Seguono affermazioni che dovrebbero testimoniare sensibilità politica e umana: “il nostro impegno a fornire supporto nell’ora del bisogno è illimitato” e a tal fine “faremo qualsiasi cosa e di più”. Innanzi tutto sosteniamo gli sforzi dei Paesi che “stanno adottando vasti programmi di sostegno ai sistemi sanitari” e fornendo “supporto alle imprese e ai lavoratori colpiti”.
Questa è la carota, anzi la carotina, dal momento che le altre decisioni sono pensate per armare il bastone, o meglio il cannone, della politica economica europea così com’è e come, par di capire, sempre sarà.

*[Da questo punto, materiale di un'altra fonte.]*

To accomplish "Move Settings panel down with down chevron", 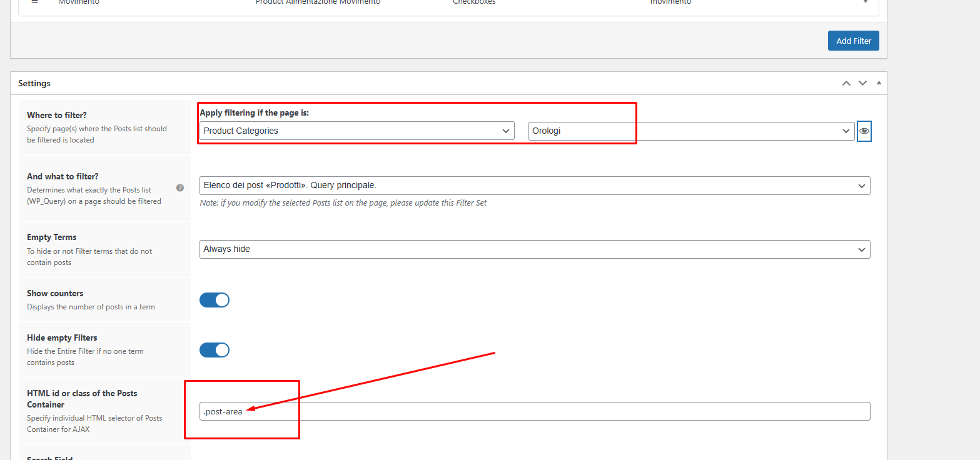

Si era chiesto di sospendere il Patto di stabilità e crescita, ovvero l’insieme delle regole europee che ci hanno portato a massacrare il welfare e i sistemi sanitari in testa, a privatizzare i servizi pubblici, a partire da quelli indispensabili in momenti come questi, a scatenare una rovinosa competizione tra imprese, a impoverire i lavoratori e rendere precarie le loro esistenze. Quel Patto andrebbe buttato a mare, e invece non è stato neppure sospeso. Il Presidente dell’Eurogruppo dichiara candidamente che esso già “possiede tutta la flessibilità necessaria a fronteggiare la situazione” e ad “adottare le misure di vasta portata necessarie a combattere questa crisi”. Non solo: va bene sostenere le imprese, ma occorre farlo “nel rispetto delle regole sugli aiuti di Stato”, quindi senza intaccare più di tanto il principio di concorrenza.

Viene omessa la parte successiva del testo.